De nuevo su tono fue risueño. De nuevo, intercambiamos una mirada insinuante.
Pero fue sólo una mirada, y rápidamente volvimos a enfrascarnos en el remolino de la conversación. Me asombraba que no pudiéramos dejar de hablar, que nos entendiéramos tan bien y que tuviéramos una forma de ver las cosas tan parecida. La sensación de sintonía era apabullante… y un poco aterradora. Porque, a menos que lo estuviera interpretando todo al revés, la atracción mutua era enorme.
Finalmente nos pusimos a hablar de trabajo. Me pidió que le hablara de mi propuesta de piloto. Bastó una sola frase:
– La atormentada vida profesional y personal de una consejera matrimonial de mediana edad.
Sally sonrió.
– No está mal.
Le devolví la sonrisa.
– Primera pregunta -dijo ella-. ¿Está divorciada?
– Por supuesto.
– ¿Hijos problemáticos?
– Una adolescente que cree que mamá es idiota.
– Muy bonito. ¿Nuestra consejera matrimonial tiene un ex marido?
– Sí, y se largó con una profesora de yoga de veinticinco años.
– Evidentemente piensas ambientarla en Los Ángeles.
– Pensaba en San Diego.
– Bien pensado. El estilo de vida del sur de California sin la sobrecarga de Los Ángeles. ¿Sale con alguien la consejera matrimonial?
– Sin parar, y con resultados desastrosos.
– Y por su parte, los clientes…
– Harán sonreír, te lo garantizo.
– ¿Título?
– Habla claro.
– Trato hecho -dijo.
Intenté no sonreír descaradamente.
– Ya sabes que no puedo ponerme a trabajar en ello hasta que la segunda temporada…
– Alison ya me lo advirtió, y no es ningún problema.

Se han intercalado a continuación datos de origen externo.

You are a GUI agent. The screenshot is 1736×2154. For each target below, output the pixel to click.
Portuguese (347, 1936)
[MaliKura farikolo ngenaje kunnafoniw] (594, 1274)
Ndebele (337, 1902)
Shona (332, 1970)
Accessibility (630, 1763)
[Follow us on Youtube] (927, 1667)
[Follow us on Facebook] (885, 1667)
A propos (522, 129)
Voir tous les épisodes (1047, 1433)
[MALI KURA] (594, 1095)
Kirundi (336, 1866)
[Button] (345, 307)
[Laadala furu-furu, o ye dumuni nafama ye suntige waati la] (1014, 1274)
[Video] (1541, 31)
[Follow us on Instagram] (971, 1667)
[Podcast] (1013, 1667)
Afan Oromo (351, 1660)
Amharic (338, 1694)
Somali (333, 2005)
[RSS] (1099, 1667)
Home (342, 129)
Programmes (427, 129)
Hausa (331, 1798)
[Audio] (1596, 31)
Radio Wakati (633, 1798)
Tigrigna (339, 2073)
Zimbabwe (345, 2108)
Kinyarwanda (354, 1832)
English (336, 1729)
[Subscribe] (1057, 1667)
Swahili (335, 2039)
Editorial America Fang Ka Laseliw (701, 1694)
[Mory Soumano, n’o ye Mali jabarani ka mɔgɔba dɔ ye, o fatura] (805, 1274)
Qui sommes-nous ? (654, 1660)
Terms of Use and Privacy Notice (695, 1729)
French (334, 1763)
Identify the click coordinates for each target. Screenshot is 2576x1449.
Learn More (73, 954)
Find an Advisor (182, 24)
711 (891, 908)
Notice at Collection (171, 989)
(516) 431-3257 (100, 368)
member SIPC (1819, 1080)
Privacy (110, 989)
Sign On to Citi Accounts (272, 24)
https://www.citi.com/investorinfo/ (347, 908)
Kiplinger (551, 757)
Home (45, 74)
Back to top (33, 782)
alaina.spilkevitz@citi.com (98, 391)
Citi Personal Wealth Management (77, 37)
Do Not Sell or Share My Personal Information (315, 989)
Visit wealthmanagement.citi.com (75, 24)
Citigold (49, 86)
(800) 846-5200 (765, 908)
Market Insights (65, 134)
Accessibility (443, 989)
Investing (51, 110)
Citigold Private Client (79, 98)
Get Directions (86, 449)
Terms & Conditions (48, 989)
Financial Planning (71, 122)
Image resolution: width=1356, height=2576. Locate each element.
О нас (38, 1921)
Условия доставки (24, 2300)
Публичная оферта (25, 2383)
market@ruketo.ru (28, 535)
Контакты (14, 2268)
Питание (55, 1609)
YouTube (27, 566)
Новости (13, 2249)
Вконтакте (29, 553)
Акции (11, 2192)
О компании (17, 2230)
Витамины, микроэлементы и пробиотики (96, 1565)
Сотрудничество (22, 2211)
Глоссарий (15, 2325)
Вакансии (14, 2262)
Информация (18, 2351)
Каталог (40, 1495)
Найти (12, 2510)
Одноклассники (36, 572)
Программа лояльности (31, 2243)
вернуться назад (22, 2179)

Lo importante es que te tengo.
Me rozó brevemente el revés de la mano. Yo no la aparté.
– Estoy contento -dije.
Me miró a los ojos y preguntó:
– ¿Cenamos mañana?
Quedamos en su casa, en West Hollywood. En cuanto crucé la puerta, nos arrancamos la ropa el uno al otro. Mucho más tarde, echado en su cama, bebiendo una copa de Pinot Noir poscoital, me preguntó:
– ¿Eres un buen mentiroso?
– ¿Te refieres a cosas como ésta?
– Exactamente.
– Bueno, es sólo la segunda vez que me pasa en los once años que he estado con Lucy.
– ¿Cuándo fue la primera?
– Un lío de una noche, en el noventa y seis, con una actriz que había conocido una tarde en la librería. Lucy estaba en el este, en casa de sus padres, con Caitlin.